December 7, 2006

 

UK beef farmers must act wise to save industry

 

 

UK beef production could only be maintained in anything approaching its current volume if producer incomes increase by 20-25 percent at the same time as production efficiency is lifted by around 30 percent, concluded the National Beef Association.

 

The analysis came after the newly modelled beef farm income figures for 2005-2006, which confirmed cross-UK net losses of around GBP450 (US$885) per suckler cow and perhaps GBP150 (US$295) per slaughter animal.

 

The disastrous profit and loss evidence must shake all those who rely on the continued production of domestic beef cattle and wish to develop a sound future for an efficient UK industry, said NBA chairman, Duff Burrell.

 

In order to pull out the beef sector, farmers must be given a chance to re-structure their businesses by using their ever-declining single farm payment (SFP) to fund new production efficiencies.
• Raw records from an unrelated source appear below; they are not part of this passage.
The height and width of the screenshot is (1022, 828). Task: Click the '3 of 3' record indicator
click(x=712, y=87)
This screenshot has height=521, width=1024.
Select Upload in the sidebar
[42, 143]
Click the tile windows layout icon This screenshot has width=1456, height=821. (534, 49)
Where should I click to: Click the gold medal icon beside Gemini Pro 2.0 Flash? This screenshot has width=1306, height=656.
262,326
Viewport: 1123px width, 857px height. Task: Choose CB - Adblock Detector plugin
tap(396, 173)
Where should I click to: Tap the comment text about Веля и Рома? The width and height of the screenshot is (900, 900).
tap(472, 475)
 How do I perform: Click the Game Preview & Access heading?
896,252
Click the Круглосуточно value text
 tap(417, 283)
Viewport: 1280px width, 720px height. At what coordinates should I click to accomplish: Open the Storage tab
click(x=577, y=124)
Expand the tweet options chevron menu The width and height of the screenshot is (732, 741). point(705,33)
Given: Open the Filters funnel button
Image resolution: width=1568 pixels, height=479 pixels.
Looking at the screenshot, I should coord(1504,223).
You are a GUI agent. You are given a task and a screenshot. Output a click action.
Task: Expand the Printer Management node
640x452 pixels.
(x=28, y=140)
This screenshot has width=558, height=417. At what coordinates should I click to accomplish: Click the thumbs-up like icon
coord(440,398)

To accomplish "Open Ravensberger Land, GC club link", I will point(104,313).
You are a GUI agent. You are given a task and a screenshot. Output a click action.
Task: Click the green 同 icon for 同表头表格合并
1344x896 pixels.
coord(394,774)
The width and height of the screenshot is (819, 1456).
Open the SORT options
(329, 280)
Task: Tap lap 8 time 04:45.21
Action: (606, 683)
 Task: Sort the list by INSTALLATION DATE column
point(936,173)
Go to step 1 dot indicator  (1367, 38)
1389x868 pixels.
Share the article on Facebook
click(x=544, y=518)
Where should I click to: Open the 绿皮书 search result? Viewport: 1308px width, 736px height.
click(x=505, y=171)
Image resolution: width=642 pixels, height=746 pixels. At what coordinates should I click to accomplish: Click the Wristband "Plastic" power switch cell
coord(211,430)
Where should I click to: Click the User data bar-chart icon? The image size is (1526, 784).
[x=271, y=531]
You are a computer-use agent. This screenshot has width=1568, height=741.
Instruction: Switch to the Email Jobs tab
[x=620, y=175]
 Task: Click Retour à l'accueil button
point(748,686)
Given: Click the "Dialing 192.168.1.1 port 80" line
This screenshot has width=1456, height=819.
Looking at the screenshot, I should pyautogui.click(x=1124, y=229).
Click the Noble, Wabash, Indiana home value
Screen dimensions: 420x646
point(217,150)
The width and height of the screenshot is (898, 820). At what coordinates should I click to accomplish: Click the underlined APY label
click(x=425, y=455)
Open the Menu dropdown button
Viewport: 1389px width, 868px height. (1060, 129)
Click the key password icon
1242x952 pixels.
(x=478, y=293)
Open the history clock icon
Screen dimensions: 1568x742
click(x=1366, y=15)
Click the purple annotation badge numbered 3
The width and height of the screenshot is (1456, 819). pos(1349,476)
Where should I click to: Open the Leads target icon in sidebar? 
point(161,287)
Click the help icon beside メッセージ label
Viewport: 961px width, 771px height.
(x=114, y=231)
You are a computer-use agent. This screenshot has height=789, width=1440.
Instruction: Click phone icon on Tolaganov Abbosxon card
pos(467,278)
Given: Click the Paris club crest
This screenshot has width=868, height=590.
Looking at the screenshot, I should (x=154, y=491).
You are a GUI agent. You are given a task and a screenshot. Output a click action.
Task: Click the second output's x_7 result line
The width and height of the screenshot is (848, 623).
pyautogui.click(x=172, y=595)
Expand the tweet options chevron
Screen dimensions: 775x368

For that to happen, they must be offered a substantial increase in direct market income, he elaborated.

 

The twin pronged approach seems to be the only way of maintaining domestic production levels at a time when world production was creeping closer to global deficit.

 

Farmers would henceforth, need to make a determined effort to spread their overheads and invest money to achieve their lowest possible unit cost instead of sitting with their fingers crossed and waiting for a timely lift in the market to ride to their rescue, he emphasised.